Crash Early, Crash Often (Ribbonfarm Roughs Book 3) by Venkatesh Rao

Crash Early, Crash Often (Ribbonfarm Roughs Book 3) by Venkatesh Rao

Author:Venkatesh Rao [Rao, Venkatesh]
Language: eng
Format: azw3
Publisher: Ribbonfarm.com
Published: 2017-07-11T16:00:00+00:00


Digging and Filling Holes in the Psyche

The individual psychology of what happens to at-risk populations during a major economic transition seems quite clear. An Oliver Wendell Holmes quote supplies the diagnosis: “The mind, once expanded to the dimensions of larger ideas, never returns to its original size.”

Parkinson’s Law supplies the prognosis: “work expands to occupy the resources available.”

Parkinson’s Law is usually applied to explain the creation of make-work in bureaucratic organizations, and is normally regarded as a pathology. But it is only a pathology when social constraints restrict the expression of a healthy underlying drive: to do meaningful things with available potential. When meaningful things cannot be found, meaningless and arbitrary things become acceptable.

For American women in the nineteenth century, it was a case of double-jeopardy: not only was their existing purpose taken away, they were prevented from pursuing opportunities that were opening up. Hypochondria expanded to fill expanding minds denied more interesting occupations. Medicine and narrative were skillfully woven together to prevent women from even recognizing their condition for the most part, supplying them instead with a futile activity with which to occupy their lives. Prevailing sensibilities were expanded to accommodate that activity via fashion. Ehrenreich quotes a biographer of Christian Science founder Mary Baker Eddy: “Delicate ill-health, a frailty unsuited to labor, was coming to be considered attractive in a young lady of the 1830s and 1840s.”

If medicine enabled a futile life script, fashion helped craft a narrative around it capable of surviving at least the scrutiny of a drug-addled mind.

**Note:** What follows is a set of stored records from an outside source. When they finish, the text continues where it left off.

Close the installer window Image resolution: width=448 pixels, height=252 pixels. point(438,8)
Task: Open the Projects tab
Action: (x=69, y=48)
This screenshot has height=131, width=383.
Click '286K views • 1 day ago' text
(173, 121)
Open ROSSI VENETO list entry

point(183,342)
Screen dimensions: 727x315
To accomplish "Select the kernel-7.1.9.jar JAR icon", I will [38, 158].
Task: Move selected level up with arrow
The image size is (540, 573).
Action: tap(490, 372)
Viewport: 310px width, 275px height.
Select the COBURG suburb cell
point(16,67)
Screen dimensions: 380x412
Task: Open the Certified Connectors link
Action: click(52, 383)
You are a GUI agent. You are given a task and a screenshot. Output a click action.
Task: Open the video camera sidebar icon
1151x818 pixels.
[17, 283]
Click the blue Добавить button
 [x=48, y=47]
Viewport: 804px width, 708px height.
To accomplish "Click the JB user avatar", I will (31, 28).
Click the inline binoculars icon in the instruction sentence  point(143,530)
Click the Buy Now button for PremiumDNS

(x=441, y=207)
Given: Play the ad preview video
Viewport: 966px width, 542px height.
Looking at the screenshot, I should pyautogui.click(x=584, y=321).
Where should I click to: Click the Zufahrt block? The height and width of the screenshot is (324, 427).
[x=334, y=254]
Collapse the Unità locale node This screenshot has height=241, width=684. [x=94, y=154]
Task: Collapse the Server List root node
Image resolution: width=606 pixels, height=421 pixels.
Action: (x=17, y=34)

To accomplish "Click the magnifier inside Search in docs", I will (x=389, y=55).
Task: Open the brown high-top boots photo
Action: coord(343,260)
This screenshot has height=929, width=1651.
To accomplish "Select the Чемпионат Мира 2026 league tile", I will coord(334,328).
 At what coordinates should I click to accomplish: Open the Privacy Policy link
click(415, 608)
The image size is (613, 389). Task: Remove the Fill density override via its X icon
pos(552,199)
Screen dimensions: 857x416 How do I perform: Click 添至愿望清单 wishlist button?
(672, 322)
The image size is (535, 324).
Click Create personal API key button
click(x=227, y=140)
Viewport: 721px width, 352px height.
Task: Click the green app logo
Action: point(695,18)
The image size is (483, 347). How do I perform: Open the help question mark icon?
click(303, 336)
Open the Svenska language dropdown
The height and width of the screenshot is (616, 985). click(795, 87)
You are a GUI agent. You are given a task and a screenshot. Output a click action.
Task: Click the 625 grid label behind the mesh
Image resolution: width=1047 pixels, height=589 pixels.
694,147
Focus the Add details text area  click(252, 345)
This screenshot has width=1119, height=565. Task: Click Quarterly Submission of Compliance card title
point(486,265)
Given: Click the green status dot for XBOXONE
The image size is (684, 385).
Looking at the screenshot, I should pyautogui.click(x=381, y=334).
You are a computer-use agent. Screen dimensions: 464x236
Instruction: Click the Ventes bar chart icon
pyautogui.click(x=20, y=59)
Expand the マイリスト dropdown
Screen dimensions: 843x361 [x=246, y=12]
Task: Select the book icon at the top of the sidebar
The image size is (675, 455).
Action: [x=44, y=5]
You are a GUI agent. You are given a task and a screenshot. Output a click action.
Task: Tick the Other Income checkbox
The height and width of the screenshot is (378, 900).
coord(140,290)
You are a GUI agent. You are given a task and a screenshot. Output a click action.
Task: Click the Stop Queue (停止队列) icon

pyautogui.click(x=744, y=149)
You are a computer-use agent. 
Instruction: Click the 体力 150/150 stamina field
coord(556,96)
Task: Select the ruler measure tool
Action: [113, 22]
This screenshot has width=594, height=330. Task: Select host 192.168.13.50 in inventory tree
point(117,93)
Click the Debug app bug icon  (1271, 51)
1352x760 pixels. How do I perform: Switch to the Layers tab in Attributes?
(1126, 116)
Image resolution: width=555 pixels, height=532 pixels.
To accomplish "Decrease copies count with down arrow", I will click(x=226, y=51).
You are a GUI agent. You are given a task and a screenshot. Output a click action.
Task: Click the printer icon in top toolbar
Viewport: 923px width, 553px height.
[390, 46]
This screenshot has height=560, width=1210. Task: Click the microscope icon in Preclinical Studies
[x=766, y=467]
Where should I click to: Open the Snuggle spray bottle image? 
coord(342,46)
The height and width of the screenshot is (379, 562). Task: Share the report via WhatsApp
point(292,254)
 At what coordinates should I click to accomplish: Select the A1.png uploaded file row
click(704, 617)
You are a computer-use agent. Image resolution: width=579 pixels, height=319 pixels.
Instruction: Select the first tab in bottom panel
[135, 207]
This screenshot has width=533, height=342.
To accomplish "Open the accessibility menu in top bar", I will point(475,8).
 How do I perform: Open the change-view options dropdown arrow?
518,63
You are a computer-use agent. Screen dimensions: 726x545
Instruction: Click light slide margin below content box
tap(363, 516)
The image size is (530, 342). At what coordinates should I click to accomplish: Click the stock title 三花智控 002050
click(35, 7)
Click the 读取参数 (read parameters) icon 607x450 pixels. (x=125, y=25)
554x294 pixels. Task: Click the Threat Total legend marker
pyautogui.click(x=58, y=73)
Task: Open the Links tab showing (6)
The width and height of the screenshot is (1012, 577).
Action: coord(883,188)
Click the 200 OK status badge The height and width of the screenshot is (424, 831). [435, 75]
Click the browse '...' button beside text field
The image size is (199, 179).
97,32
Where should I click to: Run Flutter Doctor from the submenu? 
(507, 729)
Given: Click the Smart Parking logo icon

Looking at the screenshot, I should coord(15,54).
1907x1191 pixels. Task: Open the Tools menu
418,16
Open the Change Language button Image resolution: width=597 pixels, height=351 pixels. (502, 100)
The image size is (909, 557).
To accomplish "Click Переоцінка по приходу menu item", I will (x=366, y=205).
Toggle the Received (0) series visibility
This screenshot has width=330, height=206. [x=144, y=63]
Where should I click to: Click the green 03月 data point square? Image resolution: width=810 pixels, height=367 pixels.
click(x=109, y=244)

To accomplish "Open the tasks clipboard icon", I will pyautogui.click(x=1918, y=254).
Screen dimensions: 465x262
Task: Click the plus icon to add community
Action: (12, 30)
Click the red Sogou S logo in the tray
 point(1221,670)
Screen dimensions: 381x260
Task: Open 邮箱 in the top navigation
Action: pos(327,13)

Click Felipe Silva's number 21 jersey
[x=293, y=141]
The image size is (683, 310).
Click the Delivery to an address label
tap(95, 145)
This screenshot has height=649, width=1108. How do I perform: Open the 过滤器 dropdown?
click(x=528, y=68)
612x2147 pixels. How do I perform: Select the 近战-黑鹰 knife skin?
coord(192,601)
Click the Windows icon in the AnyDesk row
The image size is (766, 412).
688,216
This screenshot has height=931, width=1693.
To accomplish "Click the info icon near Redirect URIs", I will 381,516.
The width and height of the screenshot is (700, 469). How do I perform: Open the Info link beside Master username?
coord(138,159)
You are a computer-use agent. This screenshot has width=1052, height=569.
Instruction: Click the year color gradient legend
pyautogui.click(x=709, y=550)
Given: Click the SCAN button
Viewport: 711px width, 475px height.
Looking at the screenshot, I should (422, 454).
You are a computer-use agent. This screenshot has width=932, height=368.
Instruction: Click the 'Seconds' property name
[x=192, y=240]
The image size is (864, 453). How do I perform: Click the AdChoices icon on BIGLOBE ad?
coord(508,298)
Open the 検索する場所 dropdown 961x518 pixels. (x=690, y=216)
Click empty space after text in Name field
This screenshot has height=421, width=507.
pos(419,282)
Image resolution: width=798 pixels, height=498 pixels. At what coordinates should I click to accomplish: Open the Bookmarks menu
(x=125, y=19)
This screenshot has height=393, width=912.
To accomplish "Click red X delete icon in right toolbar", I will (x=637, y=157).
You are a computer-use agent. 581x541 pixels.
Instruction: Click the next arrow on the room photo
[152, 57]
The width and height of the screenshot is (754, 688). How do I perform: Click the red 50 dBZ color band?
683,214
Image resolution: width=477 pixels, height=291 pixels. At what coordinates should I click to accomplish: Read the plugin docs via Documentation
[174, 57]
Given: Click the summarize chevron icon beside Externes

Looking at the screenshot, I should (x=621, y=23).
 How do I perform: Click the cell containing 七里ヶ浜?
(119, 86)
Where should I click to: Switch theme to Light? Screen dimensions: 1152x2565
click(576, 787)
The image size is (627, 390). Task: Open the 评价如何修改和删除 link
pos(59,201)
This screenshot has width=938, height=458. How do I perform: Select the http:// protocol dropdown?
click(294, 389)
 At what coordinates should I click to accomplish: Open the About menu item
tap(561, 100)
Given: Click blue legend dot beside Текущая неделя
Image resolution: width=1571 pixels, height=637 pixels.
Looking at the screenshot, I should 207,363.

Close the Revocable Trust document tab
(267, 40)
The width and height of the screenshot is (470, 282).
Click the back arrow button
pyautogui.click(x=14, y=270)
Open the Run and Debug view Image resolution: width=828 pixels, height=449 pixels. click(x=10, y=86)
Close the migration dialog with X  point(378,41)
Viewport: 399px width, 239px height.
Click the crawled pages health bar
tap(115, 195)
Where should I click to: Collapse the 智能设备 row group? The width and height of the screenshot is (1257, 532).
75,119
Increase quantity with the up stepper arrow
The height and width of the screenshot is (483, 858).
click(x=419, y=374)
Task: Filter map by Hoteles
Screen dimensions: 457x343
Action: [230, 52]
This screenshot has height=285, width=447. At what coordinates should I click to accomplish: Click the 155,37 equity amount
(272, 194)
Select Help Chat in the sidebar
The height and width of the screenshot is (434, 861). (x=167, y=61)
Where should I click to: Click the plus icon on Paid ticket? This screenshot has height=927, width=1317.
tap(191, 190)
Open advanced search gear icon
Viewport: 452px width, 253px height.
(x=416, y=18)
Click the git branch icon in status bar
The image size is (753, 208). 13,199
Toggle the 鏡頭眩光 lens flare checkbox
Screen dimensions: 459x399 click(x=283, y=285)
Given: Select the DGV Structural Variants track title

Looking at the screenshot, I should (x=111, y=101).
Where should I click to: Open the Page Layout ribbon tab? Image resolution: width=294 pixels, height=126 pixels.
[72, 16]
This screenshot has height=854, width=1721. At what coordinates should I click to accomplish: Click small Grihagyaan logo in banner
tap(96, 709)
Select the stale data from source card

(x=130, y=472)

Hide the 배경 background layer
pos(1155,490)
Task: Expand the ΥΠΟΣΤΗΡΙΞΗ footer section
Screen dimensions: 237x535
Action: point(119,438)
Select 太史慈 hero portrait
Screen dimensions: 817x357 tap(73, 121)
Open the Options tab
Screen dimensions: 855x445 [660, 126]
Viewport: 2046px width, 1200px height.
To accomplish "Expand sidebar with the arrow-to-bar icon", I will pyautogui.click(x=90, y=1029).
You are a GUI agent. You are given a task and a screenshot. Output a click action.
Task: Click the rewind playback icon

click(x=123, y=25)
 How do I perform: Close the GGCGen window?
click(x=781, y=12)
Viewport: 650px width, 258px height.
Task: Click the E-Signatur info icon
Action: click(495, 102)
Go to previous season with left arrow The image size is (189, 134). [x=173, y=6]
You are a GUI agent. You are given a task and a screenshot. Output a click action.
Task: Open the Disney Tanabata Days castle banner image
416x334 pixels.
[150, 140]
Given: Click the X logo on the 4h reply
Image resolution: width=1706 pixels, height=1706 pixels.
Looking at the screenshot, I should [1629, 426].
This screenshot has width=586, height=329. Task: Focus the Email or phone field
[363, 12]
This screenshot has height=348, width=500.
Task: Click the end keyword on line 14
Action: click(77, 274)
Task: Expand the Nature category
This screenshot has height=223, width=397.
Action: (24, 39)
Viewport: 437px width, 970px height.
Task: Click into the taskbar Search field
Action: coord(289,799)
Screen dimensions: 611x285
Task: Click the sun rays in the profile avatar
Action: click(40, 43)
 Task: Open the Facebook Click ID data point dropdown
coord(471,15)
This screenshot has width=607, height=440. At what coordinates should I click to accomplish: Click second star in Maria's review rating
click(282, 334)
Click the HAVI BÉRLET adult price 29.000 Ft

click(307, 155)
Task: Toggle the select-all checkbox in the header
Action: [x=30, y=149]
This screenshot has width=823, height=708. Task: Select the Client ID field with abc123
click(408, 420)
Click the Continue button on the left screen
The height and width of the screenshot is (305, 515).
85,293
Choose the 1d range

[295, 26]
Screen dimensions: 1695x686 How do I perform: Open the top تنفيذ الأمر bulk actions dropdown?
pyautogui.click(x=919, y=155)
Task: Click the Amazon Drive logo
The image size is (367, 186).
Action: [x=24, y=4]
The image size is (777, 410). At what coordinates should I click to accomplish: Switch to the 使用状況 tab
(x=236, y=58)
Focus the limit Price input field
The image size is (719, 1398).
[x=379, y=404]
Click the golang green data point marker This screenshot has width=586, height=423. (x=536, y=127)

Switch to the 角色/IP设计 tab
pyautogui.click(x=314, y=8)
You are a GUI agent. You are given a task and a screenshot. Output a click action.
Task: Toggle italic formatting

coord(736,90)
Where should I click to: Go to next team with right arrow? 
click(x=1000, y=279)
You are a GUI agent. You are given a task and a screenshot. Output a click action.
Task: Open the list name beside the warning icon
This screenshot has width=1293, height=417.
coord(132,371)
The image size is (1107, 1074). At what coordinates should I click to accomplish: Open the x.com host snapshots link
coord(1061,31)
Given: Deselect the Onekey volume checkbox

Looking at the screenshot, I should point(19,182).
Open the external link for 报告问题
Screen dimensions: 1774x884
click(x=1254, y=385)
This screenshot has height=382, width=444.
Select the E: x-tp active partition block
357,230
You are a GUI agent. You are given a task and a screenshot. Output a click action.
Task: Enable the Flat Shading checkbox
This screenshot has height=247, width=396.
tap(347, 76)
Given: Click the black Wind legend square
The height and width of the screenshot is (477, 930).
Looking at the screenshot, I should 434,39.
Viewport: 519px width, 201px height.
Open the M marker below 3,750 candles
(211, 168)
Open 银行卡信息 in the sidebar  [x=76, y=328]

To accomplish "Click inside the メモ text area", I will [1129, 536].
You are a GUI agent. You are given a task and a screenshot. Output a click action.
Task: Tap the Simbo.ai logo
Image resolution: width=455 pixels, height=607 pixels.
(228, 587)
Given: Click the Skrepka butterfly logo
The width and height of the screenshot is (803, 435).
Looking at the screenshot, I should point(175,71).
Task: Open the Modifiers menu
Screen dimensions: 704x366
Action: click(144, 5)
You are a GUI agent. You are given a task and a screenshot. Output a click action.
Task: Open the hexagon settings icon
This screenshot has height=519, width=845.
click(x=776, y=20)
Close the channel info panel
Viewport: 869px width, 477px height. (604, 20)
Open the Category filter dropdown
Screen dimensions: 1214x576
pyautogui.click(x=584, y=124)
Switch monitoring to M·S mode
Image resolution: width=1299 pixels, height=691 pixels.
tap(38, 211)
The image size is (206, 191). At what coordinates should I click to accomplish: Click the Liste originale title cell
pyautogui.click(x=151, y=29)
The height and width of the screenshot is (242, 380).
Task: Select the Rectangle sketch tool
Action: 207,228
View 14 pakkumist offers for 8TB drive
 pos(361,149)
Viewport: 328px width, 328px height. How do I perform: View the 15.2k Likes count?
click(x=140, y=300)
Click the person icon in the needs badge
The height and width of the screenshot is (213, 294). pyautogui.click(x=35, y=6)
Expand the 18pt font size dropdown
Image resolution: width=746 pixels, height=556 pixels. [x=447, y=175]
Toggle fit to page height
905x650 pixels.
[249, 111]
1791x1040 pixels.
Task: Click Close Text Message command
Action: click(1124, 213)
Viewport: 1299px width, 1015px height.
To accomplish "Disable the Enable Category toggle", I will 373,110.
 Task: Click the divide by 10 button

It is tempting to apply the Myth of Sisyphus metaphor of rolling a rock up a hill here, but women were denied even an elevating and energizing absurdity of a life (Sisyphean activities are more common on frontiers, and generate their own intoxicants: kool-aid). Instead, they were offered a lifetime of digging and filling holes in their psyches.

It was not the first or last time in history the noble medical profession devoted a great deal of resources to its shadow purpose in civilization: helping societies navigate rough grand narrative shifts by appropriately medicating potentially troublesome groups. Which is all groups caught between safely fossilized rentier enclaves that can ride out tumultuous change, and chaotic frontier populations that can surf it to power and new wealth.

The story of civilization is the story of the one-eyed drunk on kool-aid leading the blind, who grope their way forward in a pharmaceutical haze, while secure gods gaze down from rentier heavens, sipping their champagne.